Now use `np.linalg.solve(A, b)`

function to find the solution of the system \((1)\). The result will be saved in the 1-D array \(x\). The elements will correspond to the values of \(x_1\), \(x_2\) and \(x_3\):

Try to substitute those values of \(x_1\), \(x_2\) and \(x_3\) into the original system of equations to check its consistency.

Matrix \(A\) corresponding to the linear system \((1)\) is a **square matrix** - it has the same number of rows and columns. In the case of a square matrix it is possible to calculate its determinant - a real number that characterizes some properties of the matrix. A linear system containing three equations with three unknown variables will have one solution if and only if the matrix \(A\) has a non-zero determinant.
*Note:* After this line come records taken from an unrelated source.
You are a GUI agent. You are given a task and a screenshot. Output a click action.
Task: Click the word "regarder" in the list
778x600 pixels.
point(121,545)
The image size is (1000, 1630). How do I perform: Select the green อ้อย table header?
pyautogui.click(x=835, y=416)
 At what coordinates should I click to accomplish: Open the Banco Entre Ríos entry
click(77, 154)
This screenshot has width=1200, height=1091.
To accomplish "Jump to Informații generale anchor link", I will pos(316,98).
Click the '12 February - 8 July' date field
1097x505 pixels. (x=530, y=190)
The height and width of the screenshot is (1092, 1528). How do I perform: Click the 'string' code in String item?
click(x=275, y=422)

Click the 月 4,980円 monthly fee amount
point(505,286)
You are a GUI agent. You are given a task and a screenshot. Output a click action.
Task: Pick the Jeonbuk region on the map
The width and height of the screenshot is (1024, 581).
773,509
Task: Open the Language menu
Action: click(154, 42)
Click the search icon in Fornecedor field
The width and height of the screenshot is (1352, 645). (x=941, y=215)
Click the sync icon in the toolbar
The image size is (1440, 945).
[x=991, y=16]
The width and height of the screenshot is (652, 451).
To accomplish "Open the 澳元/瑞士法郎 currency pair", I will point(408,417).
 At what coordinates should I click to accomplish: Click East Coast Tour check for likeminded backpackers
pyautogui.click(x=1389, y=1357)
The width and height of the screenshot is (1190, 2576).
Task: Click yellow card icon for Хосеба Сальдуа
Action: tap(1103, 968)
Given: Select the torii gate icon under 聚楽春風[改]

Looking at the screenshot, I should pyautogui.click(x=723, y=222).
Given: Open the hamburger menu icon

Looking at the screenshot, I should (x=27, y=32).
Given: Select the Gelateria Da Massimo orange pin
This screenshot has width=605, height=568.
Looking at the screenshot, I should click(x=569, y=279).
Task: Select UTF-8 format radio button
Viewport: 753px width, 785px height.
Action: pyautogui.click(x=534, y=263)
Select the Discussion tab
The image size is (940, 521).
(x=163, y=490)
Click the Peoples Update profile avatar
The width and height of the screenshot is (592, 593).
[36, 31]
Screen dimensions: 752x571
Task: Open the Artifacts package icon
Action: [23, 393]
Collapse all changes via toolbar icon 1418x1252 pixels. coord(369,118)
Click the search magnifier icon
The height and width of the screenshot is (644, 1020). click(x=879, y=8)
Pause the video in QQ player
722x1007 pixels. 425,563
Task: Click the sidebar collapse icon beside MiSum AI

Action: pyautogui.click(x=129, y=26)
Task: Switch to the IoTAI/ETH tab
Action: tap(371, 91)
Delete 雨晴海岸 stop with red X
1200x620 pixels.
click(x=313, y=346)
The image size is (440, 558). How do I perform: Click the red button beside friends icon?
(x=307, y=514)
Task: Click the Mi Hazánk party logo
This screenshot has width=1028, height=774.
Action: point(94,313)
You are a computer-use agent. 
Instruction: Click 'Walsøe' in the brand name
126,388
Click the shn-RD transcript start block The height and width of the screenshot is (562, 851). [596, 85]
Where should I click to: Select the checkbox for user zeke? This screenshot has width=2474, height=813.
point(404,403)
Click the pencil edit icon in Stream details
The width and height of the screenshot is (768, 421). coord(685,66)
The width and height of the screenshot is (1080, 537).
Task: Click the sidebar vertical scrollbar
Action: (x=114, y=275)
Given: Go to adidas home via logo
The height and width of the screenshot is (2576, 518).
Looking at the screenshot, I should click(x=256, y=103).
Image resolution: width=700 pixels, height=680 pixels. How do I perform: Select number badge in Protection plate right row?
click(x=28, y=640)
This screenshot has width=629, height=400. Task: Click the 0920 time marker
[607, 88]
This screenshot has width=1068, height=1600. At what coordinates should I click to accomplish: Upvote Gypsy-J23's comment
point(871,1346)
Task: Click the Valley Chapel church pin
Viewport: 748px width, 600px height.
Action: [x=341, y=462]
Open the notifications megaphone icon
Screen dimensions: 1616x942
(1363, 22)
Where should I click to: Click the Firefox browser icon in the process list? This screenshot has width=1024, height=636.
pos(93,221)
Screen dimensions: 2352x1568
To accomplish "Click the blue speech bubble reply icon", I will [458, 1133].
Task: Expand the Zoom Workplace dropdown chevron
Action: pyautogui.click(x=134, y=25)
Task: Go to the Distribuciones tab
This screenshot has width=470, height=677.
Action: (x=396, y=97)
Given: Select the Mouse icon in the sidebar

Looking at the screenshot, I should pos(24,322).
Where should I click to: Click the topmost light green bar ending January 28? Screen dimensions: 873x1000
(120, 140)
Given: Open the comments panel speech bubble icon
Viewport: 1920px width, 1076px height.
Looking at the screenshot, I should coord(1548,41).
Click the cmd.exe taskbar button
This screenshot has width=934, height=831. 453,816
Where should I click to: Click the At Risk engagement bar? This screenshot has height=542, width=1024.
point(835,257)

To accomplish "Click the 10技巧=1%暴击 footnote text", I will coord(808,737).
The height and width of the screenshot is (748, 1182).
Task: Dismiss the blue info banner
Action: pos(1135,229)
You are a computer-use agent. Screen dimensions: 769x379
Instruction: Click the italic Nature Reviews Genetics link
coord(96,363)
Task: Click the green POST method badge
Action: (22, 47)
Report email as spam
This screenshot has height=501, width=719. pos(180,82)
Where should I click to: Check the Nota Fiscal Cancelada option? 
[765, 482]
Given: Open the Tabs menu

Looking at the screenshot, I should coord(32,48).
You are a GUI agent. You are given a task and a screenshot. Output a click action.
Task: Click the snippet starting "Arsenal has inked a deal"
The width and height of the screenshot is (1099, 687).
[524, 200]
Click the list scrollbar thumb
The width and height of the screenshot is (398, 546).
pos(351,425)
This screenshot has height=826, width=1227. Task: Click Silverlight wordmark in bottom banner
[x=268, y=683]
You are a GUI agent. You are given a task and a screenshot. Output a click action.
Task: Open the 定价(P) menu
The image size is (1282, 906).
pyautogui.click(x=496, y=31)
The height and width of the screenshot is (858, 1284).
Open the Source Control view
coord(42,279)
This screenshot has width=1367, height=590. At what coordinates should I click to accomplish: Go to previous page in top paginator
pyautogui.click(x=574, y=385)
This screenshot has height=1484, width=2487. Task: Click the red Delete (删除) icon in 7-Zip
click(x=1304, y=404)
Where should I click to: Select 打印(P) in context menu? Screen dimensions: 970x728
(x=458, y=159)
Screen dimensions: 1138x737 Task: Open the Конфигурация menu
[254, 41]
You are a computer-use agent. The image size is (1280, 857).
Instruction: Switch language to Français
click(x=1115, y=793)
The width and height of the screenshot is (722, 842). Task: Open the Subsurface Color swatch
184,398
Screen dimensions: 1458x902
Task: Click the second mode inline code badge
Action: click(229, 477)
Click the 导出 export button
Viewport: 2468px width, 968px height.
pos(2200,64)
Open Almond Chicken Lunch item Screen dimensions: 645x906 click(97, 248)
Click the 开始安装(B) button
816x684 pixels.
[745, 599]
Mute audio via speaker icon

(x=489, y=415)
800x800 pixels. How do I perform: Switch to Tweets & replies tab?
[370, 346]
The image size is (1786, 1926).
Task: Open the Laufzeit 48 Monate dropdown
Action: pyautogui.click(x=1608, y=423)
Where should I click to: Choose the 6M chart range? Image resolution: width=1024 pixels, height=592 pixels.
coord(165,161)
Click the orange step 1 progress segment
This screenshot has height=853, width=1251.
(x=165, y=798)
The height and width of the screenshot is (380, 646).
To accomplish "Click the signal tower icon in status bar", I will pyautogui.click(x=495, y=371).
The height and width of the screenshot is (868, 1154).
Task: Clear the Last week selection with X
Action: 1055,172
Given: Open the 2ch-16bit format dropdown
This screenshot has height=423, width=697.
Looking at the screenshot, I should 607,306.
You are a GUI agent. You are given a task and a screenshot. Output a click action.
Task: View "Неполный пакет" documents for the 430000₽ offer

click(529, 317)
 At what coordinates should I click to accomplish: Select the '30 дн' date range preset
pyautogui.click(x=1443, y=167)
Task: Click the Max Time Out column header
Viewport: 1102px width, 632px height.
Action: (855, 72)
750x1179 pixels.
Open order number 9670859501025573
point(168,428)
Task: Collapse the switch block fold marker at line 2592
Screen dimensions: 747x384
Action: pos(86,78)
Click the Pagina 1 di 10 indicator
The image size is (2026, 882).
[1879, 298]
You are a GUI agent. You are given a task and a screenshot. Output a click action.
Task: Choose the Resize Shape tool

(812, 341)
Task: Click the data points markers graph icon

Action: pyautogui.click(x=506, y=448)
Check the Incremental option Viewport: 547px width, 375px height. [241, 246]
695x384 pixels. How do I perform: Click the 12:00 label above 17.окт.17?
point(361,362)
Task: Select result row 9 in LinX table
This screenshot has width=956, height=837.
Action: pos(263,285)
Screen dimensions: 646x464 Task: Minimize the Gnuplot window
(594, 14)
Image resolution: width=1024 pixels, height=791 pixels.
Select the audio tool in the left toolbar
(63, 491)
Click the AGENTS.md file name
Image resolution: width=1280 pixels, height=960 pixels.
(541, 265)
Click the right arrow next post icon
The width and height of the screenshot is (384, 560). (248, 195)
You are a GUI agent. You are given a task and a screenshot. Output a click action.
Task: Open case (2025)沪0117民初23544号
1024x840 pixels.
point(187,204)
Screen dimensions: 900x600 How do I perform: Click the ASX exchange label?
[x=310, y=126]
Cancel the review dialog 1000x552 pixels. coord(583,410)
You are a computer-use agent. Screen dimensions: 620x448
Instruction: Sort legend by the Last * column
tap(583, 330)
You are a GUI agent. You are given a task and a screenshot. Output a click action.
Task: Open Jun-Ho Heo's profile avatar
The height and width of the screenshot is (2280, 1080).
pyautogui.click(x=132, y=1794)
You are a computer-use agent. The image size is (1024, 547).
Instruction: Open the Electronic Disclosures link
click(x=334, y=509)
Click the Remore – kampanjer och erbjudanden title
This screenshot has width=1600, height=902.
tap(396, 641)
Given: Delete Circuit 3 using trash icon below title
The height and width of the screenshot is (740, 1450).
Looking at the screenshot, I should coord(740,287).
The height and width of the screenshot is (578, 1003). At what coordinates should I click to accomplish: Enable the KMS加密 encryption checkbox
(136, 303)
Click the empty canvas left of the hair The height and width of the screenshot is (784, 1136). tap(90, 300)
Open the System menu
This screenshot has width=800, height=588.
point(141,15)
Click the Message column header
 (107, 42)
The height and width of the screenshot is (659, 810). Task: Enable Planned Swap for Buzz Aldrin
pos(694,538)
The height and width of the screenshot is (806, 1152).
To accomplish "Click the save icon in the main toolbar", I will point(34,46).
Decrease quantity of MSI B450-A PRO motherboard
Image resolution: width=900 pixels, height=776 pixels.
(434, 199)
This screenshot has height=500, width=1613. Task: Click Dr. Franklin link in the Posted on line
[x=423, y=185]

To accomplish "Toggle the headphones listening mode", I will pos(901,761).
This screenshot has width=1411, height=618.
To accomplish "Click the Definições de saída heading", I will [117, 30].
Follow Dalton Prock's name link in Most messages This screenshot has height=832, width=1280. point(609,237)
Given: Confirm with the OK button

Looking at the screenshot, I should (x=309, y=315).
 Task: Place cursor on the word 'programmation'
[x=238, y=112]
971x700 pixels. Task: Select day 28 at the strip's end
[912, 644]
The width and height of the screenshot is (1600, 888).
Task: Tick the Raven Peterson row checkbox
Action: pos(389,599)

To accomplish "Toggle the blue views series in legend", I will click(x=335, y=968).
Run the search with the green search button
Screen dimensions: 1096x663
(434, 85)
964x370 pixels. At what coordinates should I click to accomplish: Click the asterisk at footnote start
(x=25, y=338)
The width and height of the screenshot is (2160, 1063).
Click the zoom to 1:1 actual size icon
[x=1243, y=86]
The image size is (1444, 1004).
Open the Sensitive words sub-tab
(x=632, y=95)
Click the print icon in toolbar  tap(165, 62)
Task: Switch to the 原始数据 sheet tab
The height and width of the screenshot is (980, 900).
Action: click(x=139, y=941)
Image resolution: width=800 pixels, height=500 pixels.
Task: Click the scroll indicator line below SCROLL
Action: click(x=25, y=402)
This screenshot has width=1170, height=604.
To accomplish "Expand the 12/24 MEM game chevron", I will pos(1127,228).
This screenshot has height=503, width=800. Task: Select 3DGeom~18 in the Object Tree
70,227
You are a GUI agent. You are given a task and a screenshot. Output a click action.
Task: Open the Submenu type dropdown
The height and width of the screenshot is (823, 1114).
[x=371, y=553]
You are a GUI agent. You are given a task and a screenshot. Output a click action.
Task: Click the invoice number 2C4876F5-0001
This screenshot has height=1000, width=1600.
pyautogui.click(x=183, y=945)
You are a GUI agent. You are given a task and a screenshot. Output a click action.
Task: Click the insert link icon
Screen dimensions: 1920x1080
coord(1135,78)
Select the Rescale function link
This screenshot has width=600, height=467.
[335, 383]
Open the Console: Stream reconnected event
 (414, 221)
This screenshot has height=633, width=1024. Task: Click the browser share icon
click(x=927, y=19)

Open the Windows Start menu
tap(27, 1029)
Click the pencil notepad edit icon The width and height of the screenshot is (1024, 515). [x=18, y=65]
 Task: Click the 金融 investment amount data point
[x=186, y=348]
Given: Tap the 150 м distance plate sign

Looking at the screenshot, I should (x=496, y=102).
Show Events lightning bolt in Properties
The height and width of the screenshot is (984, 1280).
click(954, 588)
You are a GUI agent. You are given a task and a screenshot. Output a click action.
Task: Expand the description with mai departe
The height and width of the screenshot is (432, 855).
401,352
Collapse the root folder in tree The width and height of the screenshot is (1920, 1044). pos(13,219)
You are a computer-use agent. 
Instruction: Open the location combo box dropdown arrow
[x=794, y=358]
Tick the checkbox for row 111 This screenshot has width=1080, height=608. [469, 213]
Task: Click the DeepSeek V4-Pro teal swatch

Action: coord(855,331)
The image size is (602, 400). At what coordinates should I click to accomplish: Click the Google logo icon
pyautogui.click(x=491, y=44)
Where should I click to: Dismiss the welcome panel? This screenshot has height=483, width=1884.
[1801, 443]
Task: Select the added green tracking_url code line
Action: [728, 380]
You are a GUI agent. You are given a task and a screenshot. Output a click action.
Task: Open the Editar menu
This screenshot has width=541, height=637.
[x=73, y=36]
Let’s calculate the determinant using `np.linalg.det(A)`

function:

Please, note that its value is non-zero, as expected.

You can see how easy it is to use contemporary packages to solve linear equations. However, for a deeper understanding of mathematical concepts, it is important to practice some solution techniques manually. The programming approach can still help here to reduce the number of arithmetical calculations, and focus on the method itself.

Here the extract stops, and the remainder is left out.